Meta has released five new artificial intelligence (AI) research models, including ones that can generate both text and images and that can detect AI-generated speech within larger audio snippets.

The models were publicly released Tuesday (June 18) by Meta’s Fundamental AI Research (FAIR) team, the company said in a Tuesday press release.

“By publicly sharing this research, we hope to inspire iterations and ultimately help advance AI in a responsible way,” Meta said in the release.

One of the new models, Chameleon, is a family of mixed-modal models that can understand and generate both images and text, according to the release. These models can take input that includes both text and images and output a combination of text and images. Meta suggested in the release that this capability could be used to generate captions for images or to use both text prompts and images to create a new scene.

Also released Tuesday were pretrained models for code completion. These models were trained using Meta’s new multitoken prediction approach, in which large language models (LLMs) are trained to predict multiple future words at once, instead of the previous approach of predicting one word at a time, the release said.

A third new model, JASCO, offers more control over AI music generation. Rather than relying mainly on text inputs for music generation, this new model can accept various inputs that include chords or beat, per the release. This capability allows the incorporation of both symbols and audio in one text-to-music generation model.

Another new model, AudioSeal, features an audio watermarking technique that enables the localized detection of AI-generated speech — meaning it can pinpoint AI-generated segments within a larger audio snippet, according to the release. This model also detects AI-generated speech as much as 485 times faster than previous methods.

The fifth new AI research model released Tuesday by Meta’s FAIR team is designed to increase geographical and cultural diversity in text-to-image generation systems, the release said. For this task, the company has released geographic disparities evaluation code and annotations to improve evaluations of text-to-image models.
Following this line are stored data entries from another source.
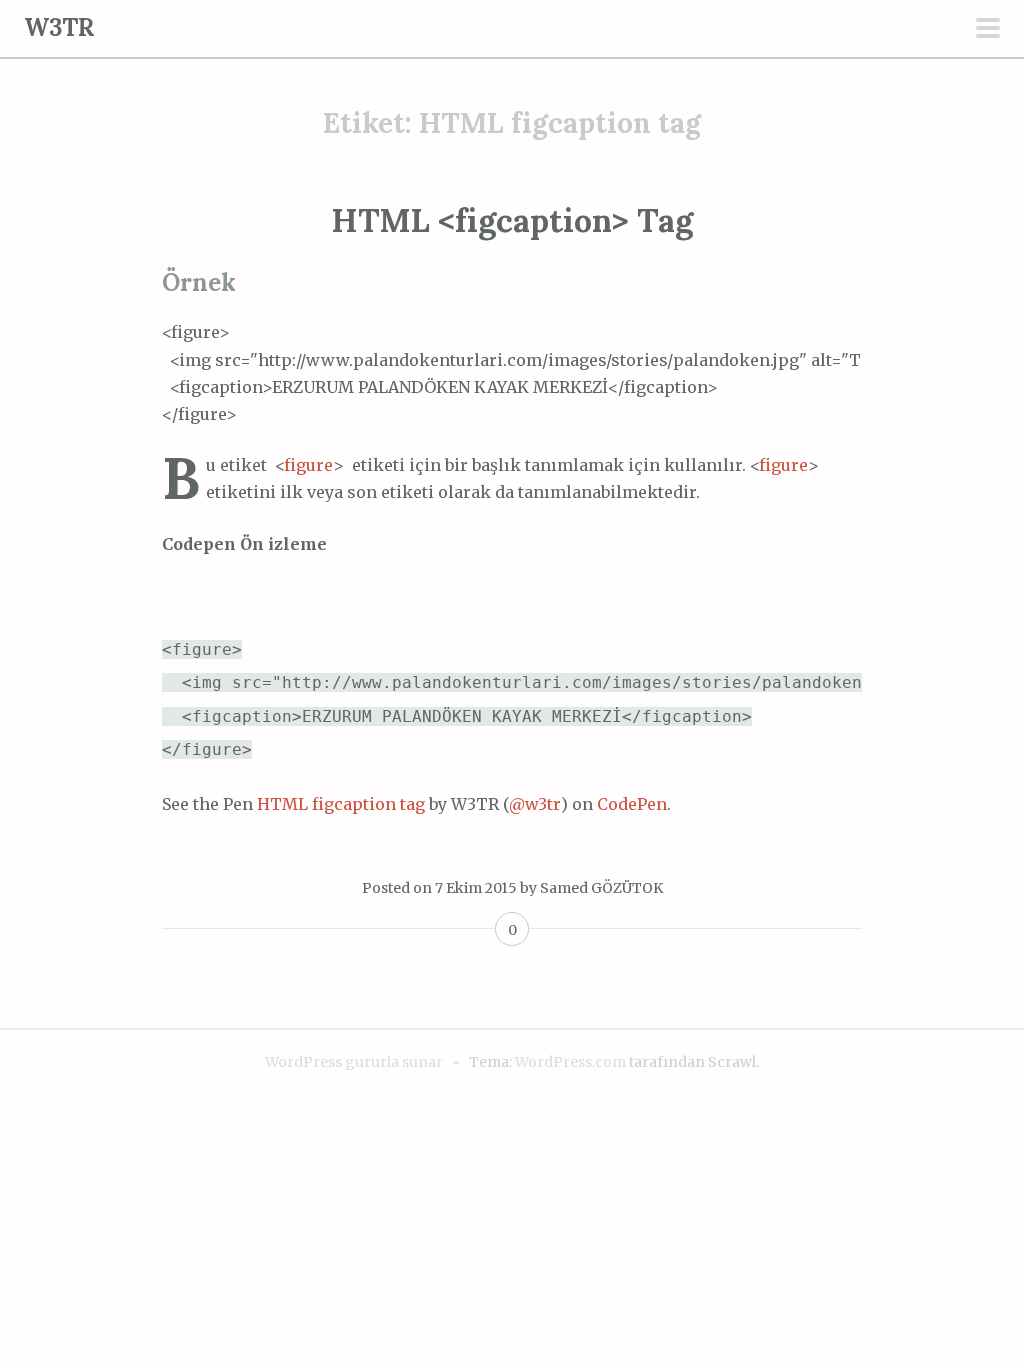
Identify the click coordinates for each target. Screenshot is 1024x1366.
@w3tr (535, 804)
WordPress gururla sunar (354, 1062)
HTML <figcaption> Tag (512, 220)
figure (308, 465)
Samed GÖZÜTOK (601, 888)
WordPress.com (570, 1062)
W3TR (59, 27)
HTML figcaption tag (341, 804)
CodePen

Meta said in an April earnings report that capital expenditures on AI and the metaverse-development division Reality Labs will range between $35 billion and $40 billion by the end of 2024 — expenditures that were $5 billion higher than it initially forecast.

“We’re building a number of different AI services, from our AI assistant to augmented reality apps and glasses, to APIs [application programming interfaces] that help creators engage their communities and that fans can interact with, to business AIs that we think every business eventually on our platform will use,” Meta CEO Mark Zuckerberg said April 24 during the company’s quarterly earnings call.